In order to overcome the Boltzmann limit to the subthreshold slope, it is necessary to rely on a different carrier injection mechanism4,5,6. Tunnel FETs (TFETs), for instance, exploit band-to-band tunneling (BTBT) so as to achieve subthermionic subthreshold slope and potentially outperform CMOS in the subthreshold regime4,7. Promising performance has been obtained in silicon, germanium, III–V and heterojunction TFET, with sub 60 mV per decade slope4,8,9. However, the difficulties of obtaining sufficiently sharp doping profiles or material interfaces pose incredible challenges to the realization of tunneling switches exploiting conventional three-dimensional semiconductors. Indeed, band-tail states and trap assisted tunneling paths can drastically degrade the turn-on slope of such devices10,11.

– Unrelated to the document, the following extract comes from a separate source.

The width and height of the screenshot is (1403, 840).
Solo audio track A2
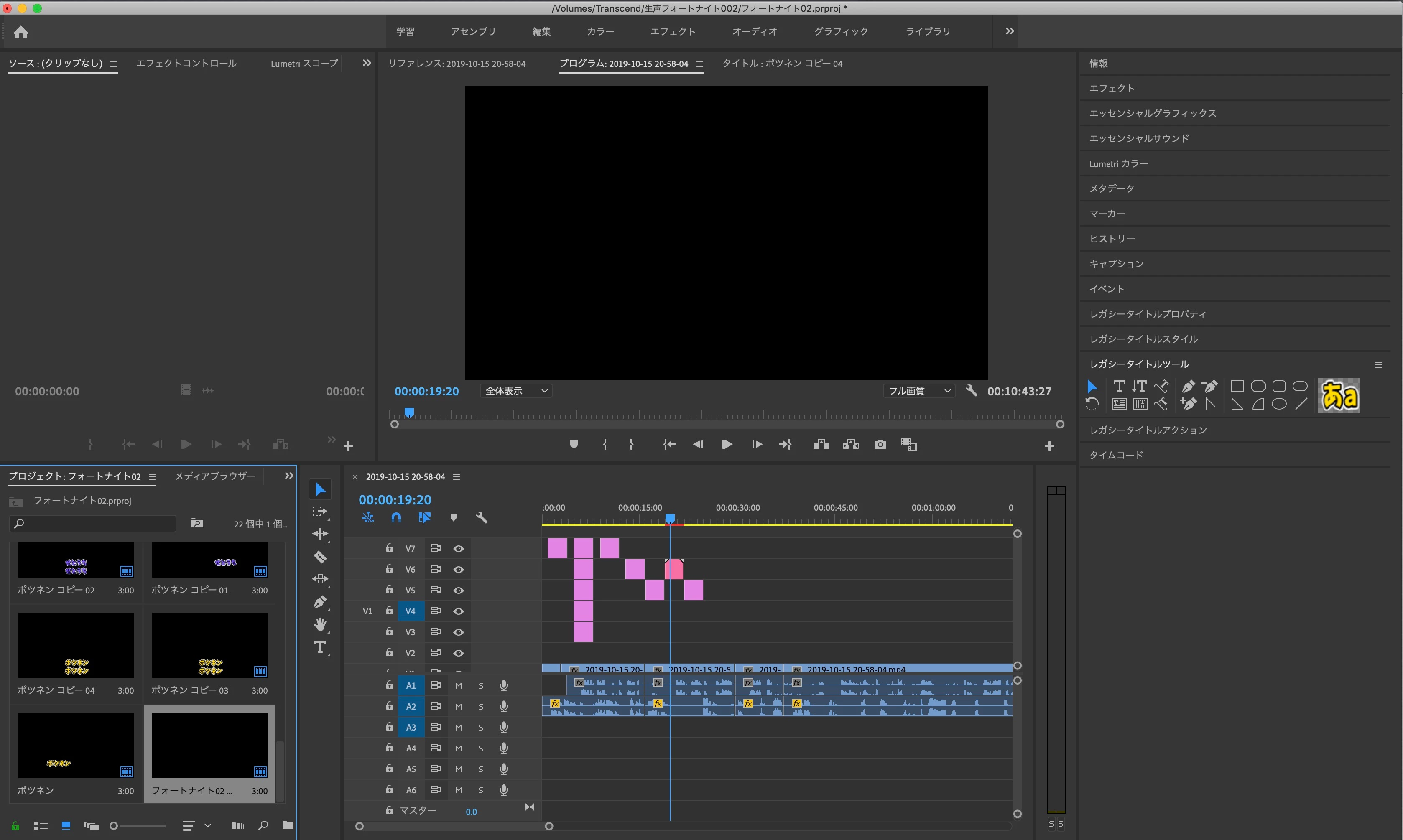[x=481, y=706]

In this contest, two-dimensional (2D) materials are promising candidates for the realization of high performance TFETs, providing both a huge variety of electronic properties and the possibility of assembling atomically sharp van der Waals heterojunctions12. Several demonstrations of BTBT in 2D-based heterojunctions have been recently reported, with negative differential resistance (NDR) observed in the output characteristic at room or cryogenic temperatures13,14,15,16,17,18. However, few 2D TFETs were able to break the 60 mV per decade limit at room temperature19,20. Several materials have been investigated by either atomistic simulations or experimental studies. The onset of BTBT has been reported in WSe2/MoS2, BP/SnSe2, BP/MoS2, Ge/MoS2 and WSe2/SnSe2 heterojunctions13,15,16,17,18,19,20,21. This latter material system has attracted particular interest because of the predicted broken or nearly broken gap band alignment and the peculiar electronic properties of these two members of the transition metal dichalcogenide (TMDC) family. WSe2 is an intrinsic semiconductor that exhibits both electron and hole conduction with relatively high carrier mobility22. Suppression or enhancement of one of the two conduction branches can be effectively obtained exploiting electrostatic doping23,24,25. This feature, unusual for TMDC 2D materials that are usually unipolar with dominant electron conduction, presents this material as one of the best candidate for the realization of a single material 2D CMOS technology. Conversely, SnSe2 is degenerately n doped and exhibits an extremely low sensitivity to electrostatic control26,27. Several WSe2/SnSe2 heterojunction devices exhibiting NDR have been recently reported, and an n-type TFET with minimum subthreshold slope (SS) of 50 mV per decade was demonstrated19.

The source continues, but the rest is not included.